C. Barry Carter, Editor-in-Chief of the Journal of Materials Science, said, "When a journal covers the entire field of materials science and receives more than 5,000 submissions each year, the winner of the Cahn Prize, selected by members of our editorial boards, epitomizes the outstanding quality of the papers that the journal publishes."

Charles Glaser, Springer’s Executive Editor for the journal, added, “The Journal of Materials Science is honored to publish the findings of excellent researchers. In order to recognize their achievements, we award the Cahn Prize to the best of the best and hope this recognition will help and encourage the winning scientists in their careers. Springer is proud to play a role in making their research more accessible, thereby accelerating further discovery.”

The Cahn Prize was named in honor of the journal’s founding editor, the late Professor Robert Wolfgang Cahn. This annual prize recognizes a truly exceptional original research paper published in the journal in a given calendar year. Each month the editors select a paper published in that month's issue through a rigorous nomination and voting procedure. The winning paper is then selected from the 12 finalists by a separate panel of distinguished materials scientists.

Monday, November 16, 2015

Extreme Challenge: UVA engineer Haydn Wadley and his team push materials to their failure point

"Sometimes spectacular failures inspire you to investigate the fundamental processes that are responsible, and that knowledge then sets the stage for designing new materials and new structures that can survive under even more extreme conditions.”

November 13, 2015 | UVa Today | by Charles Feigenoff

“Things get pretty interesting when you take materials to their point of failure,” said Wadley, a University Professor and Edgar Starke Professor of Materials Science and Engineering at the University of Virginia. One extreme environment that has drawn Wadley’s attention is the interior of jet engines.

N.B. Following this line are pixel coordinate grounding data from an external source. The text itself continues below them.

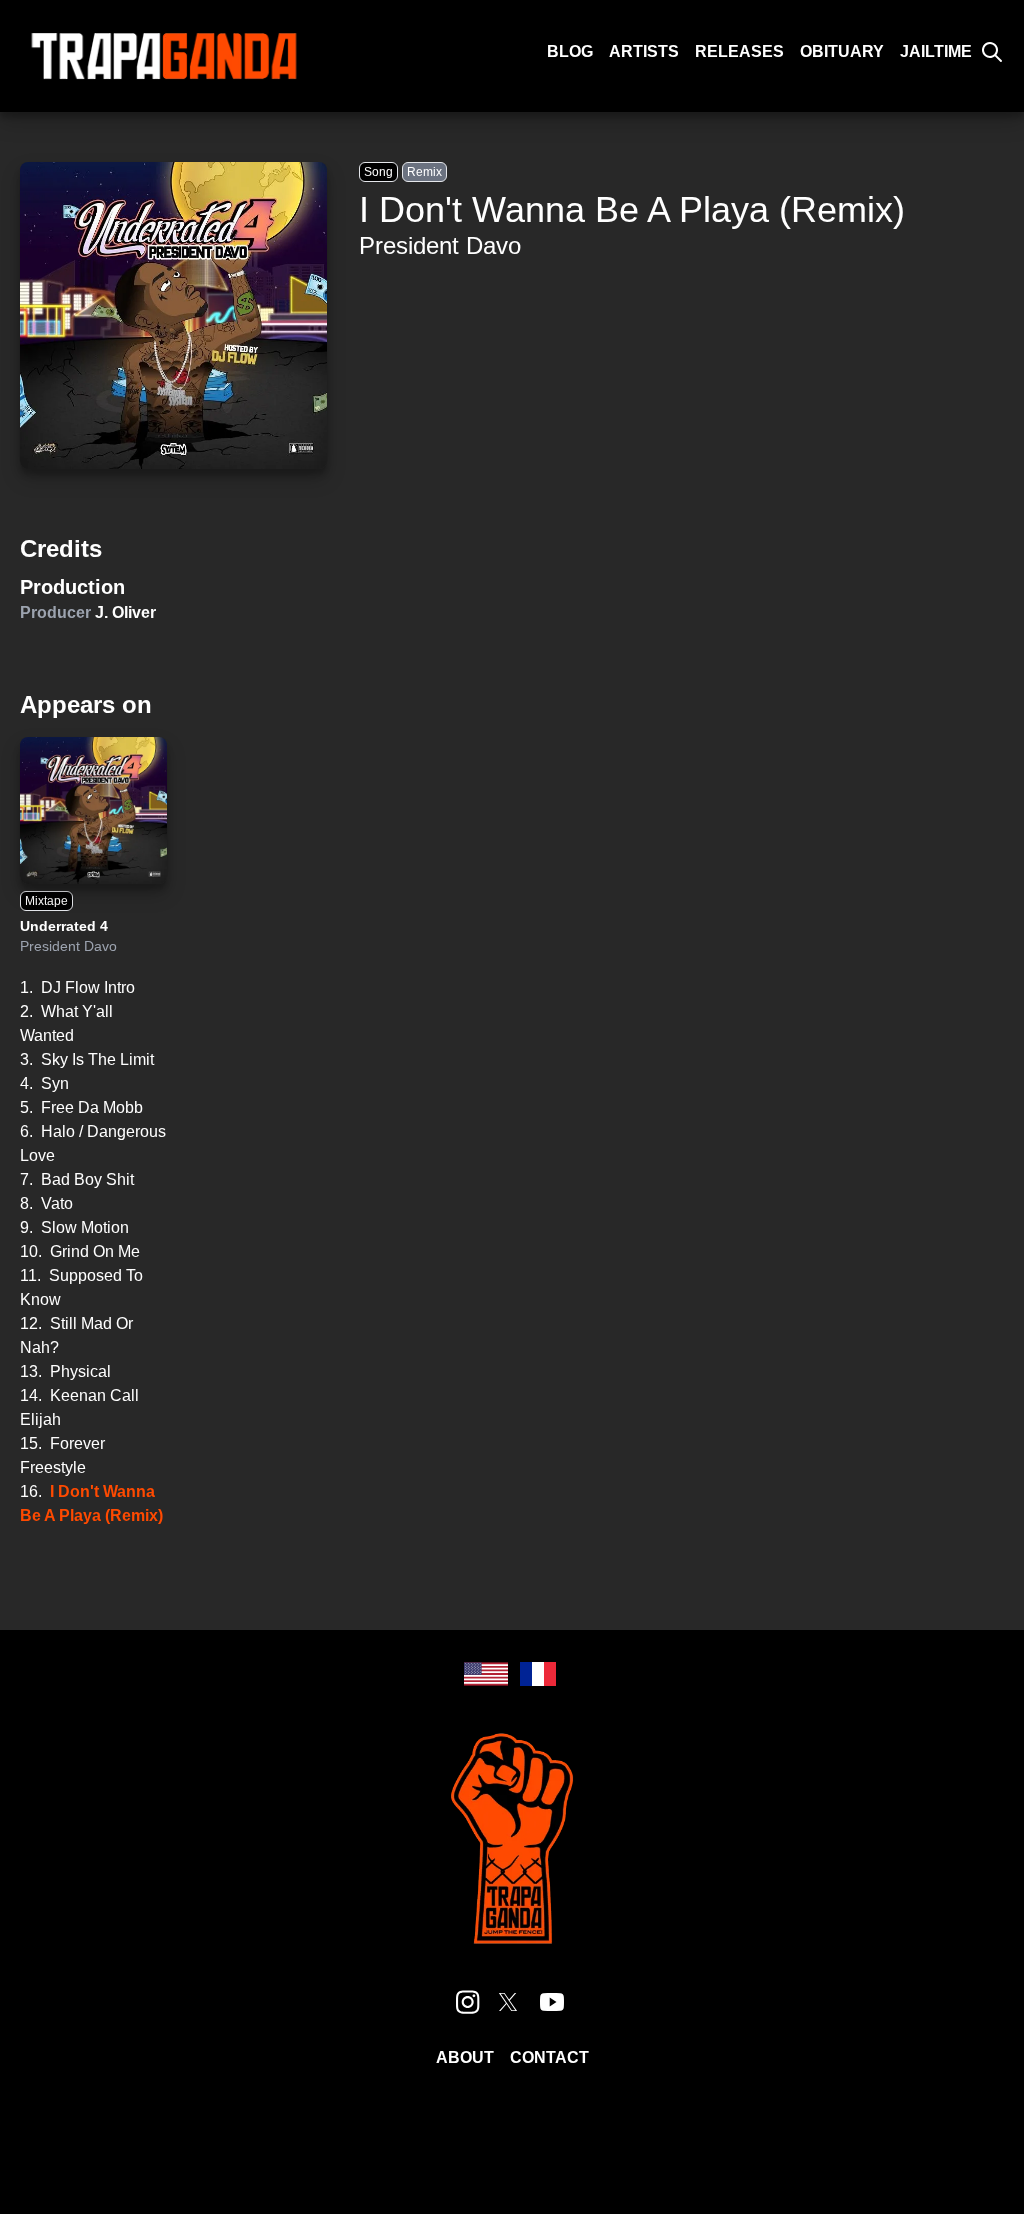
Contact (549, 2057)
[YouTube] (552, 2002)
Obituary (842, 51)
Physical (80, 1371)
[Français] (538, 1674)
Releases (739, 51)
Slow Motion (85, 1227)
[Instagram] (468, 2002)
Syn (55, 1083)
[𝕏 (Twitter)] (508, 2002)
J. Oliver (125, 612)
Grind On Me (95, 1251)
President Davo (440, 245)
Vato (57, 1203)
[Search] (992, 52)
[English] (486, 1674)
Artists (644, 51)
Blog (570, 51)
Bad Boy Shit (87, 1179)
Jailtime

In 2016, the International Air Transport Association expects airlines to carry 3.6 billion passengers, the equivalent of half the world’s population. Jet engine performance affects all of those people, and increasing the performance protects the environment by reducing carbon dioxide and nitrogen oxide emissions.

Surfaces in a jet engine’s combustion chamber and in the turbine immediately behind it routinely reach 2,500 degrees Fahrenheit. At these temperatures, even the most advanced engine alloys rapidly oxidize and fail. In response, engine manufacturers coat these parts with heat-resistant materials. Over the years, Wadley’s research group has done pioneering work exploring the mechanisms that enable coatings to protect an underlying surface, determining mechanisms that cause the coatings to fail with rising temperatures, and developing longer-lasting coating materials. Wadley and his colleagues also have developed vapor deposition processes that deliver more effective coating protection.

But 2,500 degrees is not as extreme as engine manufacturers would like to go. Combustion at even higher temperatures would increase fuel efficiency and further reduce carbon dioxide emissions. They are experimenting with engine components made from ceramic composites that have tremendous strength at ultra-high temperatures. Principal among these are SiC/SiC ceramic matrix composites, named because silicon carbide is used for both matrix and fiber.

“If we want technology to continue to provide greater services for society, we need to understand failure in extreme environments and so design materials and structures that withstand them,” Wadley said.